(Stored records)
_ _ _

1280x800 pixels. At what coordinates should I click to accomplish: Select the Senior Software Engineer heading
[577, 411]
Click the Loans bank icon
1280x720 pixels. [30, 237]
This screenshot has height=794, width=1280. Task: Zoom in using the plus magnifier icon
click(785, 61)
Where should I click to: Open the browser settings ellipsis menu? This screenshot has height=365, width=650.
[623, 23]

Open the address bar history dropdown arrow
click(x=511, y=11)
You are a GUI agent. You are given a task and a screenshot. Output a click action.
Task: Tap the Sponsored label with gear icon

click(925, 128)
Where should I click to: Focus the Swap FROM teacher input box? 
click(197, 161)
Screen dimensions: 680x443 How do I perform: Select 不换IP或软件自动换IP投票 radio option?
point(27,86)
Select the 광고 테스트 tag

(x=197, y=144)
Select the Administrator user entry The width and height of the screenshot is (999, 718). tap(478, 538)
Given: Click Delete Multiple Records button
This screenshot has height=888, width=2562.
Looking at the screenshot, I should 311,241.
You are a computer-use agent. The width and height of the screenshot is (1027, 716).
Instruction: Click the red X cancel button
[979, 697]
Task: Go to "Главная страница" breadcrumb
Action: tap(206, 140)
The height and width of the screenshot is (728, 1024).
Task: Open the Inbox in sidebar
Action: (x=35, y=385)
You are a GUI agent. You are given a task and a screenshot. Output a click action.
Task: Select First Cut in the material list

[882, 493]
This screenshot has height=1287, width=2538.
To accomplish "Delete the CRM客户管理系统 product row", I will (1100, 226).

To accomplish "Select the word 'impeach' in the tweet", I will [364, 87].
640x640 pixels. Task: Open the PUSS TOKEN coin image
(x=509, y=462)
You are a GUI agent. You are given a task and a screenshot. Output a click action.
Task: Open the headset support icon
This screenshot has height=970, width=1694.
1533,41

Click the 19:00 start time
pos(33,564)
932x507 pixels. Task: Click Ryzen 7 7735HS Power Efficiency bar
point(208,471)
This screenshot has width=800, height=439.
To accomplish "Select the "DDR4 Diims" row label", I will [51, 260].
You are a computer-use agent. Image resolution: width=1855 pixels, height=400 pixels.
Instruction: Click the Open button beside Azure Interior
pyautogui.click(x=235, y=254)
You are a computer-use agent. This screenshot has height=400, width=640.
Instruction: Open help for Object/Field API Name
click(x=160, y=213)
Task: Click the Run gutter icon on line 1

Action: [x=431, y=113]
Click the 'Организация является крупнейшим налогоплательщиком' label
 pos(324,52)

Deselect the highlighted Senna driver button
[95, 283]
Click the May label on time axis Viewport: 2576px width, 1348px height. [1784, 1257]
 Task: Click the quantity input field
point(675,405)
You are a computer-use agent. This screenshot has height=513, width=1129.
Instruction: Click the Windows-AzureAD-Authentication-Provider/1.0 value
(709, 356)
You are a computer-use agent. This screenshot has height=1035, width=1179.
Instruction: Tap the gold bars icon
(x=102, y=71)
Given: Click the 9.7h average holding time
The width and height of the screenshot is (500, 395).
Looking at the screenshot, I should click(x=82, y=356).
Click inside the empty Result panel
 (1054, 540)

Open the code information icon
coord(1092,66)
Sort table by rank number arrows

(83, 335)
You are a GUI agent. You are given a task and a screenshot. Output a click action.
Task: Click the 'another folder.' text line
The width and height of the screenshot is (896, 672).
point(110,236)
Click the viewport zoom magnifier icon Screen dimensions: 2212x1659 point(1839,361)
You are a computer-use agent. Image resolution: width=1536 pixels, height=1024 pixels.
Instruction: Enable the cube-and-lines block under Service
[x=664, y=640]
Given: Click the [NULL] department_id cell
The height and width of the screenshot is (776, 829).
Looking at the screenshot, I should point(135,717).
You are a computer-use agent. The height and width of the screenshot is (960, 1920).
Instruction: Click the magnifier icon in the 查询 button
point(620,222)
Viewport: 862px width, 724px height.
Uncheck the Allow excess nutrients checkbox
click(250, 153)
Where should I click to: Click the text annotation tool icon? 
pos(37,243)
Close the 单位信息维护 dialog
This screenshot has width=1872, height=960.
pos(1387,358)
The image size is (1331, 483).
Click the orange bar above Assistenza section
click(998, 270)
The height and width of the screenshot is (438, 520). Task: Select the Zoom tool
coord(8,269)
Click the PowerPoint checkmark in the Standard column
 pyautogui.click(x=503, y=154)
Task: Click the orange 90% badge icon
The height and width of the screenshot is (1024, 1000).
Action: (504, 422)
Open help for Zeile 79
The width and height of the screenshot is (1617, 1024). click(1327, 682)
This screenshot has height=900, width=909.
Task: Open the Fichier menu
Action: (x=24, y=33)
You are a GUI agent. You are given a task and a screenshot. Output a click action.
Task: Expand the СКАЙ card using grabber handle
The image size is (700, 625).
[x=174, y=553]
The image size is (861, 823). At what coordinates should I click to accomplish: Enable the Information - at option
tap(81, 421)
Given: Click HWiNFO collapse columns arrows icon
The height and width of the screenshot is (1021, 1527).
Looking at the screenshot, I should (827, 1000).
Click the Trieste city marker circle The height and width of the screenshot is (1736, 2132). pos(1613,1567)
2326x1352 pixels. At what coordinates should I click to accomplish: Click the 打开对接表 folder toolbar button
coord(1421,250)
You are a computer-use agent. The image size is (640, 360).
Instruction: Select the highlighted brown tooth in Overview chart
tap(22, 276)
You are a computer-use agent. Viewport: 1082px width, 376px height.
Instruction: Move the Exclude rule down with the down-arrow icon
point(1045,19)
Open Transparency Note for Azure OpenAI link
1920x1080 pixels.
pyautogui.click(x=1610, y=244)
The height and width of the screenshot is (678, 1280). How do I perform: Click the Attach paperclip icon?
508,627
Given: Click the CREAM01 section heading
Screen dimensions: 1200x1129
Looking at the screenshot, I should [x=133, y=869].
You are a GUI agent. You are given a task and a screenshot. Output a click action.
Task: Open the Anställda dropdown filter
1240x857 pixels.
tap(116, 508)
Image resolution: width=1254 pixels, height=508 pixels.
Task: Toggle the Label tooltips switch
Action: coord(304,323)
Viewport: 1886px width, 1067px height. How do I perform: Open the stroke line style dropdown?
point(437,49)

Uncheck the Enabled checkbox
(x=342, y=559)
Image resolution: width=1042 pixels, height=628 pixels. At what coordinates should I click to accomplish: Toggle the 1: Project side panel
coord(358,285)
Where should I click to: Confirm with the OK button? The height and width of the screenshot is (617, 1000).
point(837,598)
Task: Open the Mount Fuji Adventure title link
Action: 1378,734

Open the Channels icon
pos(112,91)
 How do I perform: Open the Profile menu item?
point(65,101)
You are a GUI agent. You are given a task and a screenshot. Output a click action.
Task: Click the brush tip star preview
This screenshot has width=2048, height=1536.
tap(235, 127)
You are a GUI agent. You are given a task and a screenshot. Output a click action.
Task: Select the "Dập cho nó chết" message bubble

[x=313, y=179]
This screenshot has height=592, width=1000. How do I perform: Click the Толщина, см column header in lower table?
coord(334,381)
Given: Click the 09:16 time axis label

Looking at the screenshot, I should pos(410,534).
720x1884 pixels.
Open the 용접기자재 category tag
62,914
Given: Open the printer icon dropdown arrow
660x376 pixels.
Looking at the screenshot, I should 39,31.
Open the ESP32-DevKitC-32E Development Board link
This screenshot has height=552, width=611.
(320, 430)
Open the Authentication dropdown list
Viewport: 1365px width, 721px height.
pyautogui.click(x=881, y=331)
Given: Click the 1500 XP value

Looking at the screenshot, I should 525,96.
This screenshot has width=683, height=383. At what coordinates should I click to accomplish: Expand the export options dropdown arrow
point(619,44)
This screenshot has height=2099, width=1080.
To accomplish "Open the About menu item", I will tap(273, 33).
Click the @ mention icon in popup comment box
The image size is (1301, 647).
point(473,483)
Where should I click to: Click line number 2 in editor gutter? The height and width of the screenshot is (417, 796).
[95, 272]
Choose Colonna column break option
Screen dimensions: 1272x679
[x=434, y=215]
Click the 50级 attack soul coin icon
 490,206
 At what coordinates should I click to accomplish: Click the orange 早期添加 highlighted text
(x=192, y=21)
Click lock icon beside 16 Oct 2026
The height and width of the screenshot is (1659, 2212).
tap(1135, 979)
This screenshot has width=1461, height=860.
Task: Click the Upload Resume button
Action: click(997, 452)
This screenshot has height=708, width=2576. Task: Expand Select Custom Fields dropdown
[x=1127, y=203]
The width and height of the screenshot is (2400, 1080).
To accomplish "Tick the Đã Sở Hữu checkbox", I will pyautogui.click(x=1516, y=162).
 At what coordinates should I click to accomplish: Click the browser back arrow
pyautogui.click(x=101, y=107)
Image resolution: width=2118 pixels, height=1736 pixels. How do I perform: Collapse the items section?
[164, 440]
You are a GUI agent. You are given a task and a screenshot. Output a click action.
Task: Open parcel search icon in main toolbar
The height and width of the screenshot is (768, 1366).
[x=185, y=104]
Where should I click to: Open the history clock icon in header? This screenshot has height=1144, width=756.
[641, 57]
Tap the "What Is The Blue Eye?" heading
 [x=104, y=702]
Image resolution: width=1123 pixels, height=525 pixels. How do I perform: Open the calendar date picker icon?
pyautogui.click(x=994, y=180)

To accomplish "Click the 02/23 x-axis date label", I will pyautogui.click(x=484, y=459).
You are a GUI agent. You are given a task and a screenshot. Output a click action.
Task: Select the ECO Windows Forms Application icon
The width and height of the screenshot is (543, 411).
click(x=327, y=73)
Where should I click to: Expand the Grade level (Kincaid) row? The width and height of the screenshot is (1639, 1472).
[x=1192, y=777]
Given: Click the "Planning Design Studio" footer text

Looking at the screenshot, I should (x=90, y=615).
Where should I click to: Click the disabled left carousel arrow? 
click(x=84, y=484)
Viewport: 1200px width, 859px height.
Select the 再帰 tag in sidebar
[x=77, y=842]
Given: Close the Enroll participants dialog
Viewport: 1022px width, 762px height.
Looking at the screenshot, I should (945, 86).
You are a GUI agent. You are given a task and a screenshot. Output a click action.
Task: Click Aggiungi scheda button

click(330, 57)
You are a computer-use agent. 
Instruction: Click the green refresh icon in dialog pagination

_ _ _

■ **AIM**:
Format the material from the line with "2326x1352 pixels. At" to the line with "tap(22, 276)" as a Markdown table with the columns No. and Entry, one row per line, skipping blank lines.

■ **ANSWER FOR THE TASK**:
| No. | Entry |
|---|---|
| 1 | 2326x1352 pixels. At what coordinates should I click to accomplish: Click the 打开对接表 folder toolbar button |
| 2 | coord(1421,250) |
| 3 | You are a computer-use agent. The image size is (640, 360). |
| 4 | Instruction: Select the highlighted brown tooth in Overview chart |
| 5 | tap(22, 276) |